Skipping all pictures, please restate word for word the lines from the one that contains "Click the 100ft scale bar" through the last line of the entries.

--*--

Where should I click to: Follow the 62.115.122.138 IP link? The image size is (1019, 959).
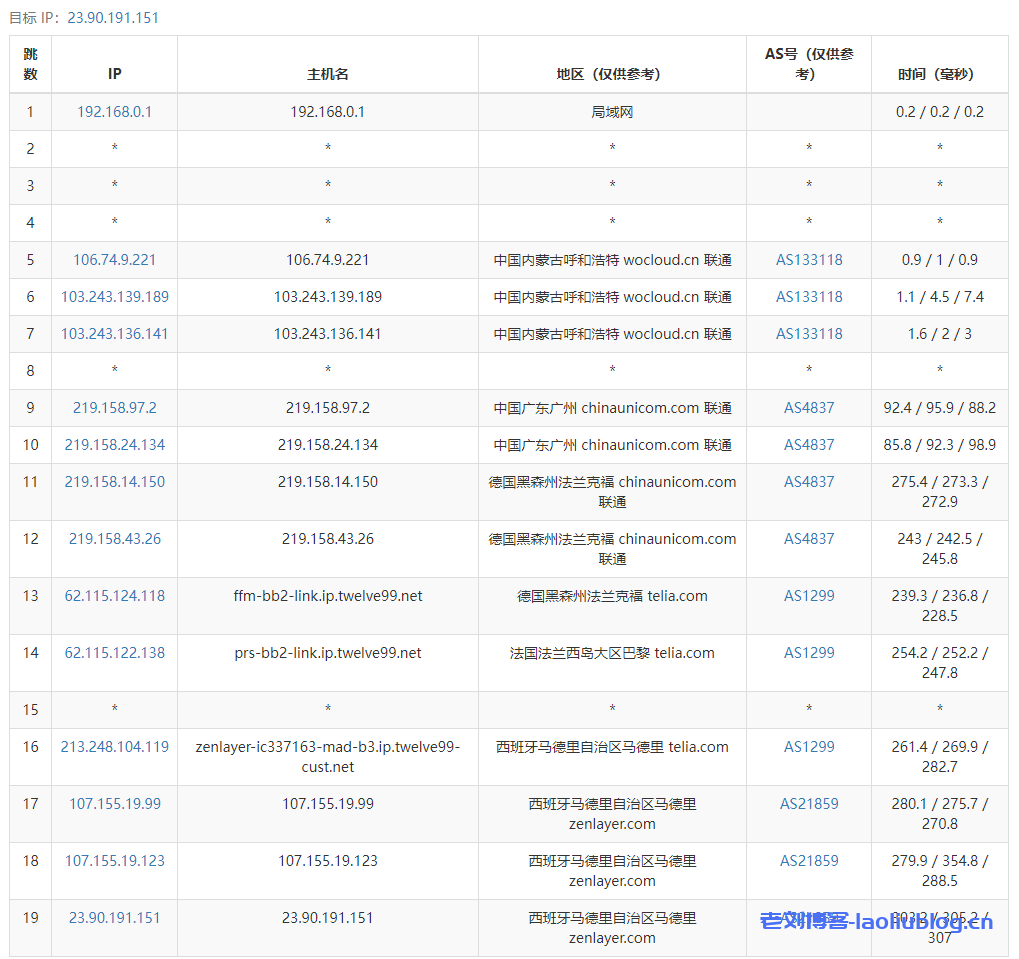(114, 653)
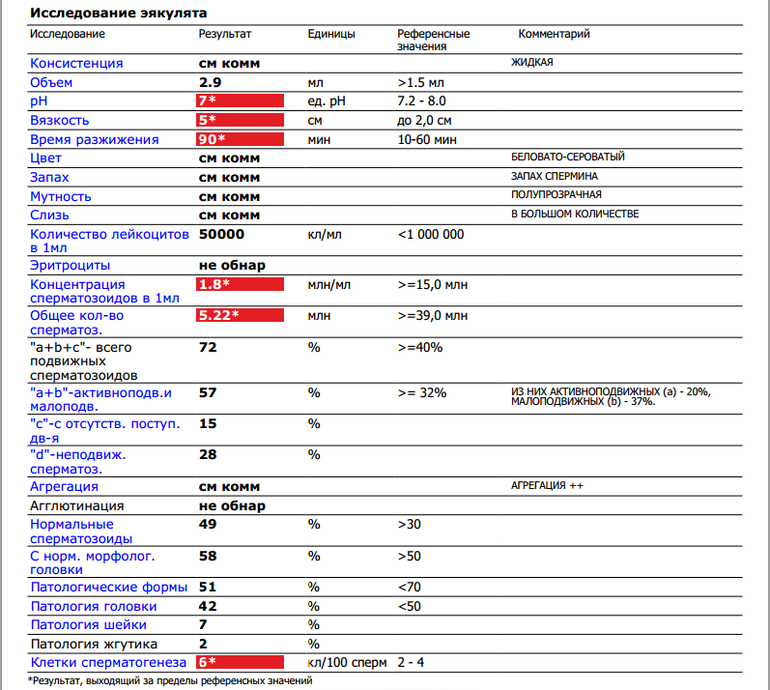Click the red 6* spermatogenesis cells value
This screenshot has width=770, height=690.
coord(240,662)
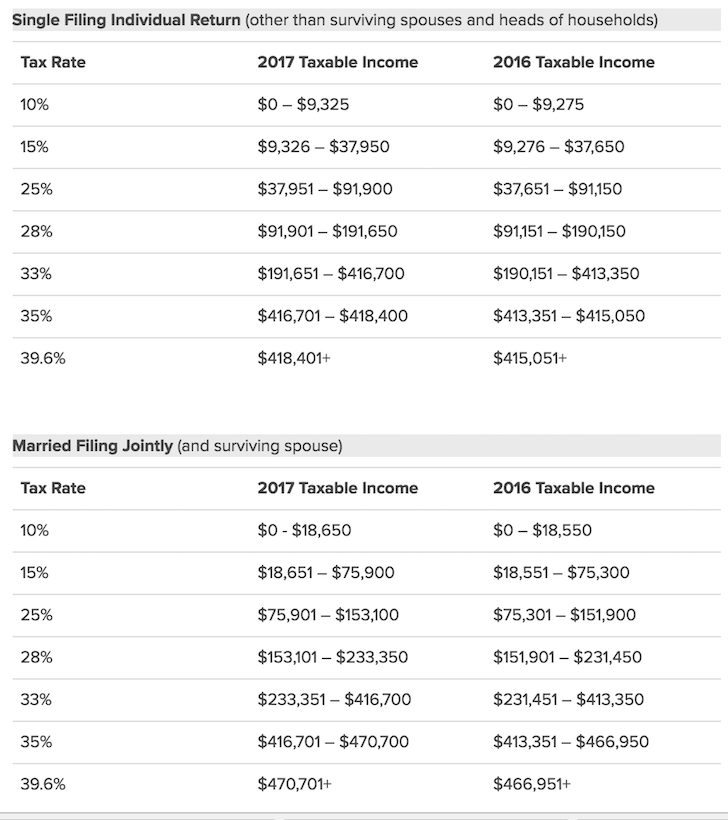Select the $151,901 – $231,450 cell

567,658
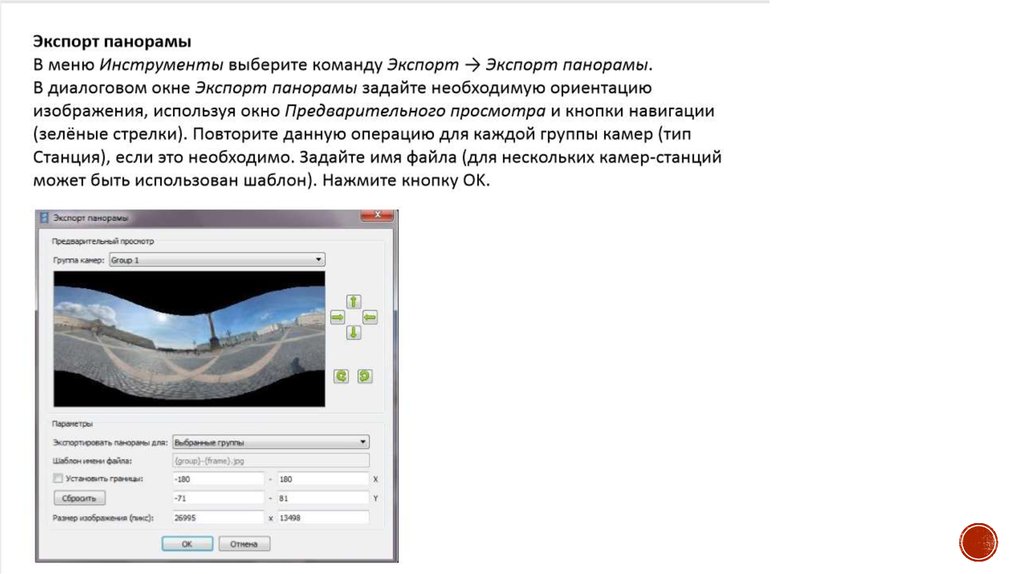Click the green down arrow navigation button
1024x574 pixels.
(x=352, y=333)
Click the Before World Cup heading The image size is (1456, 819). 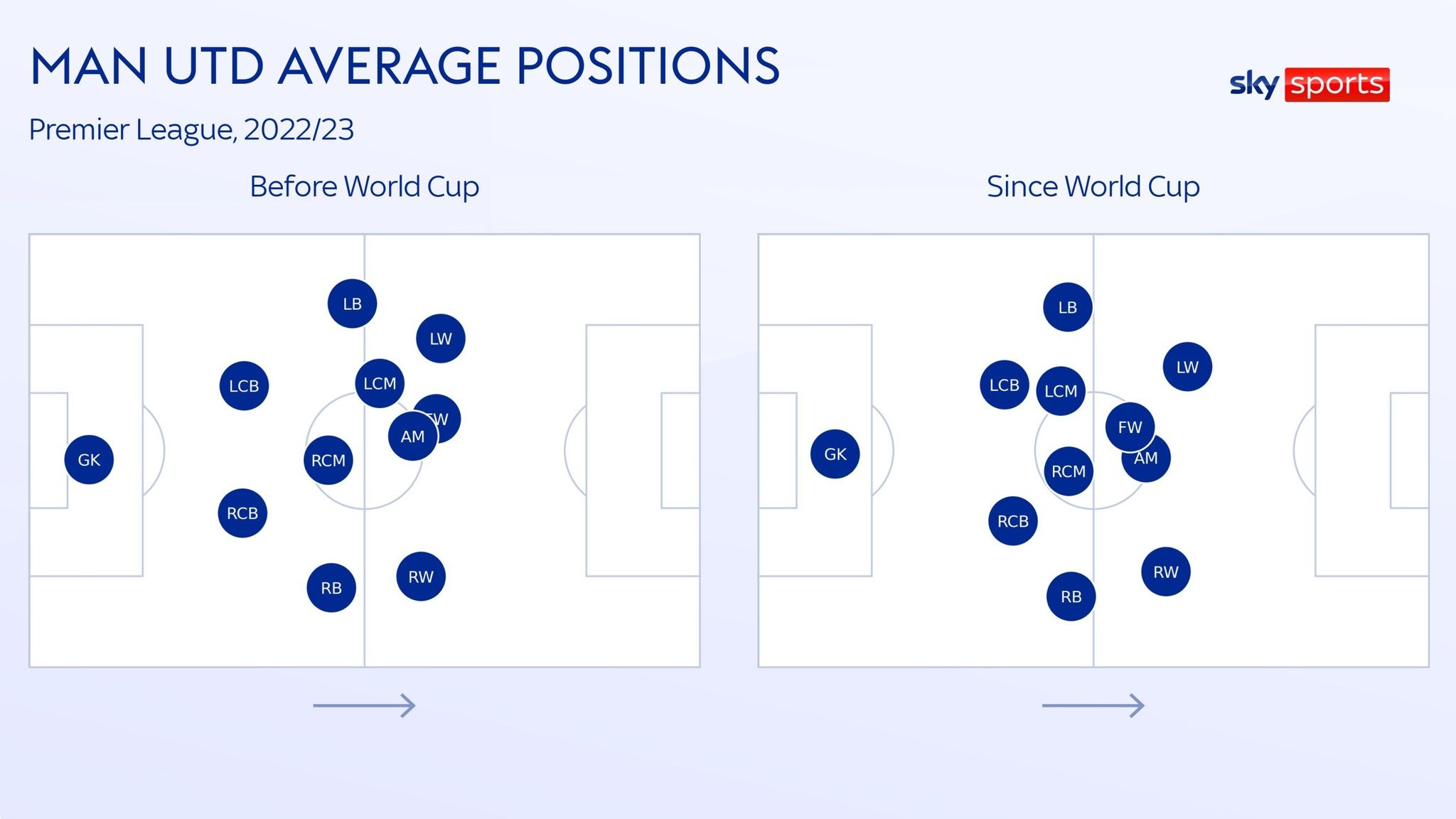point(364,186)
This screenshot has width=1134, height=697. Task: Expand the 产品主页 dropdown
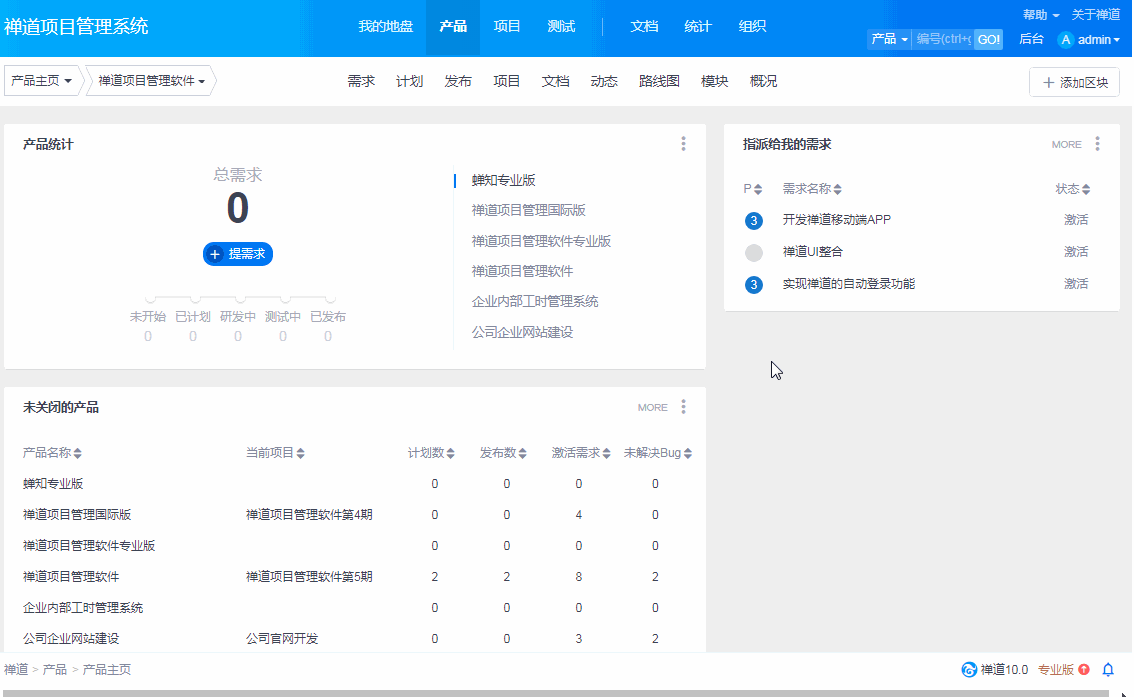click(42, 81)

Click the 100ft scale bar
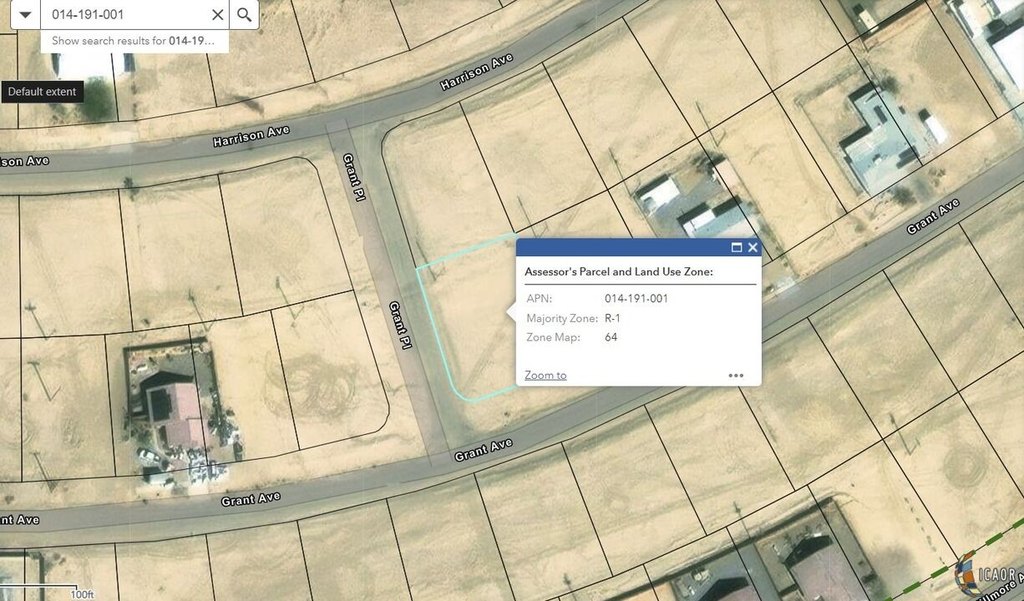80,594
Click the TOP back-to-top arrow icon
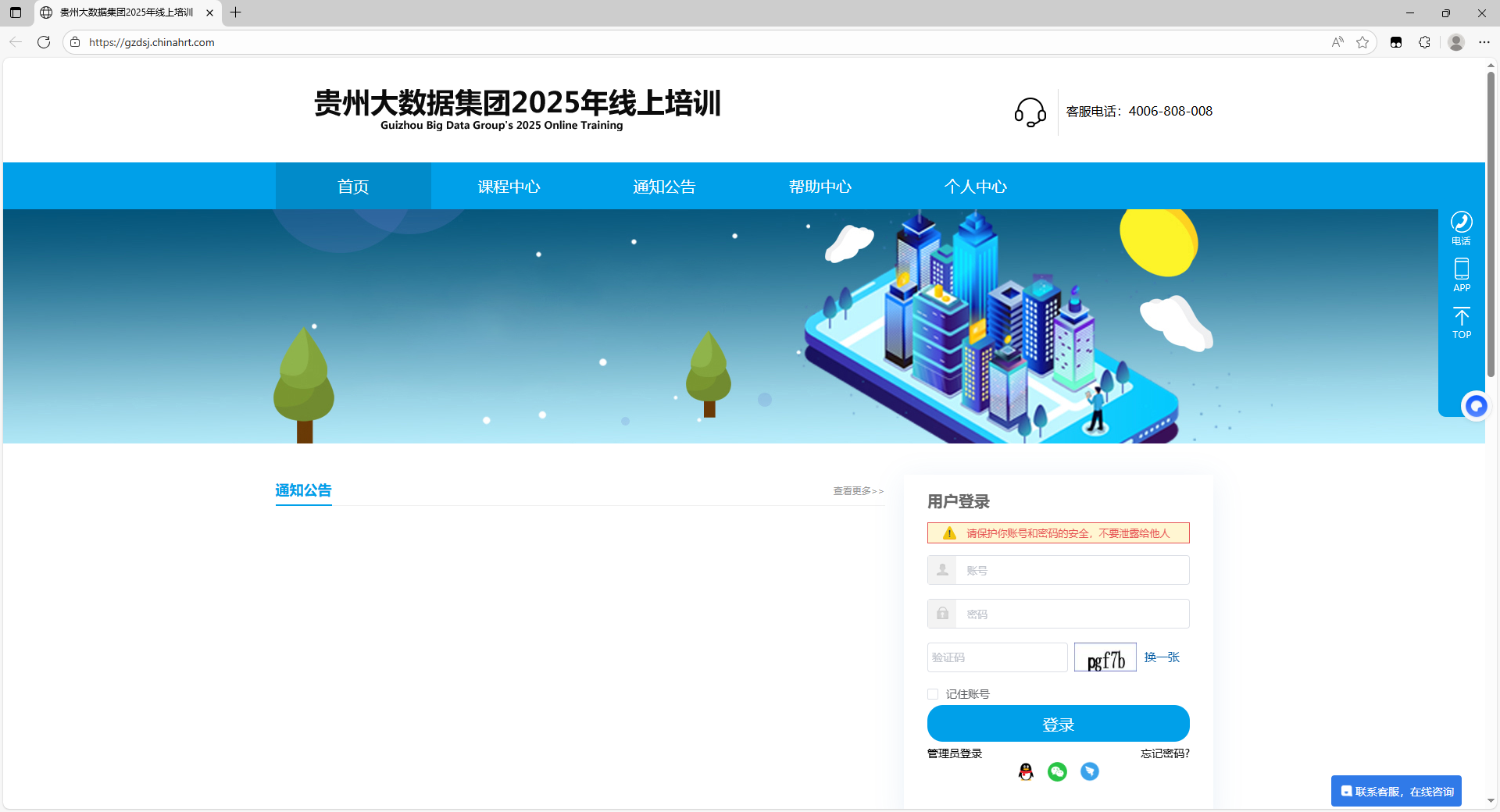 pyautogui.click(x=1461, y=322)
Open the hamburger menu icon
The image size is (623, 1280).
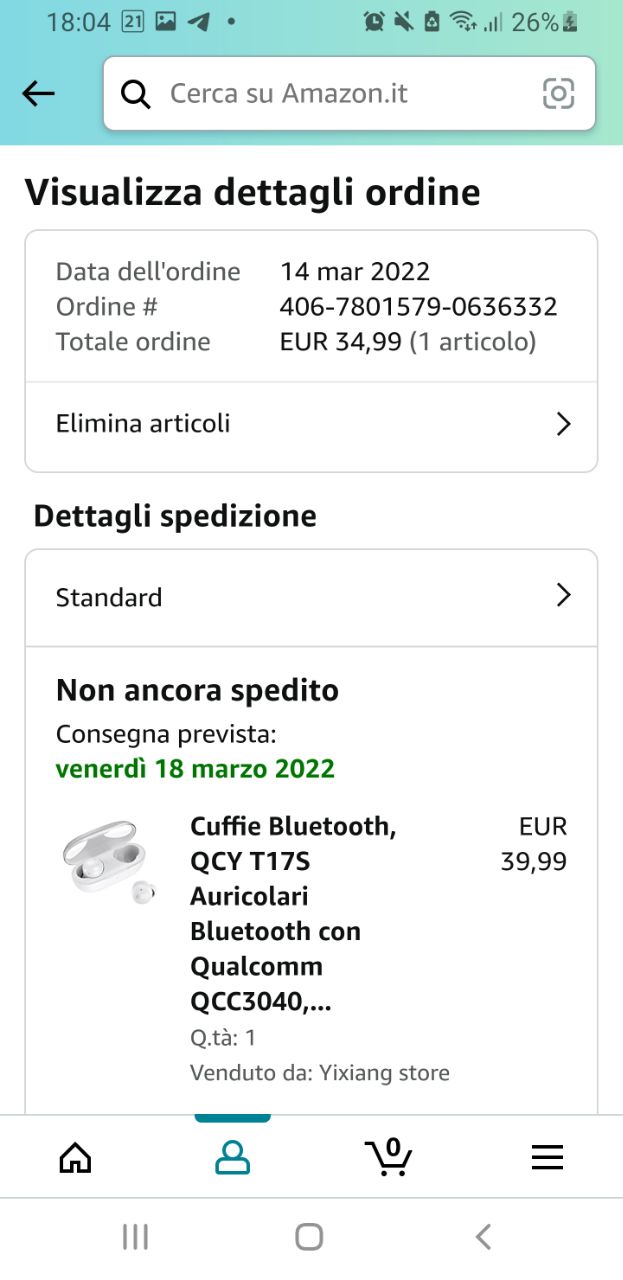click(x=546, y=1157)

--*--

■ ANSWER SPACE:
Click the 100ft scale bar
80,594
Click the TOP back-to-top arrow icon
 pyautogui.click(x=1461, y=322)
Open the hamburger menu icon
The image size is (623, 1280).
click(x=546, y=1157)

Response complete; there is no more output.